> **Assigned task**
Copy out the whole passage on skin and internal allergies word for word.

> **Passage to read**
======

There are two main types of allergies-those that you see and feel on your skin and internal allergies caused by the ingestion of an allergen specific to your makeup. Sometimes an internal allergen can present itself on your skin, while an external allergen can cause internal symptoms. An allergy physician, or an allergist, can determine where and how the allergen made contact with you and how best to treat your reactions.
Contact Dermatitis vs. Allergic Reaction from Within
Contact dermatitis is a strictly, skin-only allergic reaction to something on your skin. It has quite a different look and texture to it than an allergic reaction that starts from within your body and surfaces on your skin. When you are referred to an allergist, the allergist can take one look at the rash on your skin and know right away whether it is a contact dermatitis situation (like poison ivy) or an internal allergic reaction. If he diagnoses you with a contact dermatitis rash, then you need to avoid a number of things that your skin touched in the last twenty-four hours and he or she will prescribe a topical medication. If it is an internal allergen causing your skin to flare up, then the next steps are a little more complicated.

======

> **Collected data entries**
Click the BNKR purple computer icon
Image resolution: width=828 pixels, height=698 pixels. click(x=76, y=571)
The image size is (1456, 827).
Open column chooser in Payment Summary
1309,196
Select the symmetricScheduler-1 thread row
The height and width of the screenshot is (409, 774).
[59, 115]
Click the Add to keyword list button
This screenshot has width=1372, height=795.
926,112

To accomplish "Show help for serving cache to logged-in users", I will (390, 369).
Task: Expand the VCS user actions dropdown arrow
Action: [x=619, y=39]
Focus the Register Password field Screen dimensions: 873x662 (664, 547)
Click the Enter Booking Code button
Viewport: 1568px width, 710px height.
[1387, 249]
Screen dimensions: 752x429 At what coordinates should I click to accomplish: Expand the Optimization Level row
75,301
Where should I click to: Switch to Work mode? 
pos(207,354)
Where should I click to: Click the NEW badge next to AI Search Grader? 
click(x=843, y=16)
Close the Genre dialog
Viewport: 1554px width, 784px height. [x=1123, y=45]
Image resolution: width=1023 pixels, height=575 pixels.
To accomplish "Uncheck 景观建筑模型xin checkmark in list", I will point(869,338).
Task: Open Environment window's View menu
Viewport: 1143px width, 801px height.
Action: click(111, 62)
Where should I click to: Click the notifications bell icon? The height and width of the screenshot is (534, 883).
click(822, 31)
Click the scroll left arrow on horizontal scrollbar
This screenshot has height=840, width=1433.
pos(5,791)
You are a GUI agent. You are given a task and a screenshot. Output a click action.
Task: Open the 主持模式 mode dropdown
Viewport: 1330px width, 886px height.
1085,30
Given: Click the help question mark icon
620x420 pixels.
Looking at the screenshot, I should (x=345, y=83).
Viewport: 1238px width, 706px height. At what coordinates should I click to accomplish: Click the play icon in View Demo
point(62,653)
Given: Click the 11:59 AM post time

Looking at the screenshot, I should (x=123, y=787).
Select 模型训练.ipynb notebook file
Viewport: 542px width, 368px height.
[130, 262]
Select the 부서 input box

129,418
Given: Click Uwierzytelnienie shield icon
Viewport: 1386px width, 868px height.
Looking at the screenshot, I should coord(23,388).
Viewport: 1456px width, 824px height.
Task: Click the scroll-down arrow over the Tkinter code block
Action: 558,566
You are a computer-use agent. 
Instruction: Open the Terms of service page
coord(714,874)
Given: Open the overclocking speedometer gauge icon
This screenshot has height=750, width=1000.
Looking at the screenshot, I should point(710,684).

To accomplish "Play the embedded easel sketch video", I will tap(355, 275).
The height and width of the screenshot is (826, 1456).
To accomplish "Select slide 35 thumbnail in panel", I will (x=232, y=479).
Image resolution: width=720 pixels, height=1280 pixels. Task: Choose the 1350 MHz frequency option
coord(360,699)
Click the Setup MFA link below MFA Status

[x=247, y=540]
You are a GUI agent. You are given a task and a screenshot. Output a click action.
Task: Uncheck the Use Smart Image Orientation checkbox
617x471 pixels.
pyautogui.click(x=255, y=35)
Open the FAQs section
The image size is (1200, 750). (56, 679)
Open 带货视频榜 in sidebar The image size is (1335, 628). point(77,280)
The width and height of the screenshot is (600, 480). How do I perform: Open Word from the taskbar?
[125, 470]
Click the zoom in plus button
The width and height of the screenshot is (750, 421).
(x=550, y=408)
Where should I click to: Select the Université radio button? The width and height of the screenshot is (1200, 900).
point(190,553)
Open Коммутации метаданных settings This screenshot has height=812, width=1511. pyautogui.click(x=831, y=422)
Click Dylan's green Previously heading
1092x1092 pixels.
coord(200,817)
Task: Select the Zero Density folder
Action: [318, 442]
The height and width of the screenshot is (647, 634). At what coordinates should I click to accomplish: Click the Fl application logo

======

> **Task output**
There are two main types of allergies-those that you see and feel on your skin and internal allergies caused by the ingestion of an allergen specific to your makeup. Sometimes an internal allergen can present itself on your skin, while an external allergen can cause internal symptoms. An allergy physician, or an allergist, can determine where and how the allergen made contact with you and how best to treat your reactions.
Contact Dermatitis vs. Allergic Reaction from Within
Contact dermatitis is a strictly, skin-only allergic reaction to something on your skin. It has quite a different look and texture to it than an allergic reaction that starts from within your body and surfaces on your skin. When you are referred to an allergist, the allergist can take one look at the rash on your skin and know right away whether it is a contact dermatitis situation (like poison ivy) or an internal allergic reaction. If he diagnoses you with a contact dermatitis rash, then you need to avoid a number of things that your skin touched in the last twenty-four hours and he or she will prescribe a topical medication. If it is an internal allergen causing your skin to flare up, then the next steps are a little more complicated.